Boeing and the U.S. Air Force successfully tested an air-to-ground laser on August 30. Now a video proves that it happened to those of us who weren't able to make it out to the White Sands Missile Range in New Mexico.
Written by Andrew Nusca, Contributor

Boeing and the U.S. Air Force successfully tested an air-to-ground laser on August 30. Now a video proves that it happened to those of us who weren't able to make it out to the White Sands Missile Range in New Mexico.

How's it work, you ask? A C-130H aircraft equipped with the Advanced Tactical Laser, or ATL, locked on a ground target and fired the 12,000 lb. high-power chemical laser to strike it.

Take a look:

The ATL system is complementary to the Airborne Laser, or ABL, a Boeing development for the U.S. Missile Defense Agency intended to destroy airborne ballistic missiles. The ABL system consists of a megawatt-class chemical laser mounted on a Boeing 747-400 freighter aircraft.

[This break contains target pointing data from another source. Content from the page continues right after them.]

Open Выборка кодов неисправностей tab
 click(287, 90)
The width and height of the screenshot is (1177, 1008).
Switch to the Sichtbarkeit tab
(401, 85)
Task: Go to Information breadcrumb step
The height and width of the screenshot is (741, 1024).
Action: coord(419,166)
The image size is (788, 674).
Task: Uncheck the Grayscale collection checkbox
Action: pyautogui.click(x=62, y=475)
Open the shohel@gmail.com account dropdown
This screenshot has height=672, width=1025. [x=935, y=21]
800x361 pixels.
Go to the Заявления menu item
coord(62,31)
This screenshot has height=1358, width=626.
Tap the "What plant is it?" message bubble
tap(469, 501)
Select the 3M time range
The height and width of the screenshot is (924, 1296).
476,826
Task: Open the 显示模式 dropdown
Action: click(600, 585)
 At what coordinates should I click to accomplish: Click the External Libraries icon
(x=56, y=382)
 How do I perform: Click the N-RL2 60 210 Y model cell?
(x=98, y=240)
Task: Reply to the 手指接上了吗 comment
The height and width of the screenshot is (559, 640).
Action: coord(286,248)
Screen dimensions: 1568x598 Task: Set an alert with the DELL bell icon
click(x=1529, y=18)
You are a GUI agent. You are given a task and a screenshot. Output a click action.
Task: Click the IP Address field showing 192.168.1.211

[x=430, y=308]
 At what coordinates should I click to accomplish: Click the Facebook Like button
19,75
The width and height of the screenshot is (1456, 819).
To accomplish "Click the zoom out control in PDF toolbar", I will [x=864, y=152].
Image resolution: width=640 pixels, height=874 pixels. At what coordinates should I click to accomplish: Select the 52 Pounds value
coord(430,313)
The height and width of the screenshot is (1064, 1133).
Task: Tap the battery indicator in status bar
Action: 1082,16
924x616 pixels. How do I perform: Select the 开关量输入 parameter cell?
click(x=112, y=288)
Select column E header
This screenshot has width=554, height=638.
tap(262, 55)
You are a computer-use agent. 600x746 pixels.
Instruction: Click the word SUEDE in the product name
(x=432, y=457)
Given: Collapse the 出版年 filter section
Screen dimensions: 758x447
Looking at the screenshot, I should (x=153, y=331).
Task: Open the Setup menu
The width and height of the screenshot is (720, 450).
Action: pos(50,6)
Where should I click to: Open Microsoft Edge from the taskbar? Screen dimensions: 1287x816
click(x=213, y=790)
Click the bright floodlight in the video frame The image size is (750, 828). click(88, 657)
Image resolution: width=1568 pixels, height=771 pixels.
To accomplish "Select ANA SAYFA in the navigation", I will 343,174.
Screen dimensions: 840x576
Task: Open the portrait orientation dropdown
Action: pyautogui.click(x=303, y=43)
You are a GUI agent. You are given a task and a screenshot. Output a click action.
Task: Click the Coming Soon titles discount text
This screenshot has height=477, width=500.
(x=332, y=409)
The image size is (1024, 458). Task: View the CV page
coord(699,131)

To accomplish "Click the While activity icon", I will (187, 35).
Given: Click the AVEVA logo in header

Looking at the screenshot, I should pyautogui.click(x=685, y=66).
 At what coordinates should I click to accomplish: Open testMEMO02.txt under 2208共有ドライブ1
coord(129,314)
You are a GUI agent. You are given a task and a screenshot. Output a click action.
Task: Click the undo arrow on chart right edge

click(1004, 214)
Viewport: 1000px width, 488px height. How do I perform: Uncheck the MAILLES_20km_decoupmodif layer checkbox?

Boeing says the C-130H transport, which belongs to the U.S. Air Force's 46th Test Wing, has been modified to carry the high-energy chemical laser and battle management and beam control subsystems.

Both systems employ a Chemical Oxygen Iodine Laser, or COIL, that combines potassium, peroxide, chlorine, iodine and other abrasive chemicals and fires them at supersonic speeds. "A burst of a few seconds' duration will burn a several-inch-wide hole in whatever it hits," writes Popular Science in a March 2008 post.

Burn is the operative word here. It's not a traditional light laser that could vaporize a target; rather, the ATL is intended to weaken missiles so that they explode, melting them beyond recognition.

Boeing began developing the laser system in 2008 with an Air Force contract worth as much as $30 million.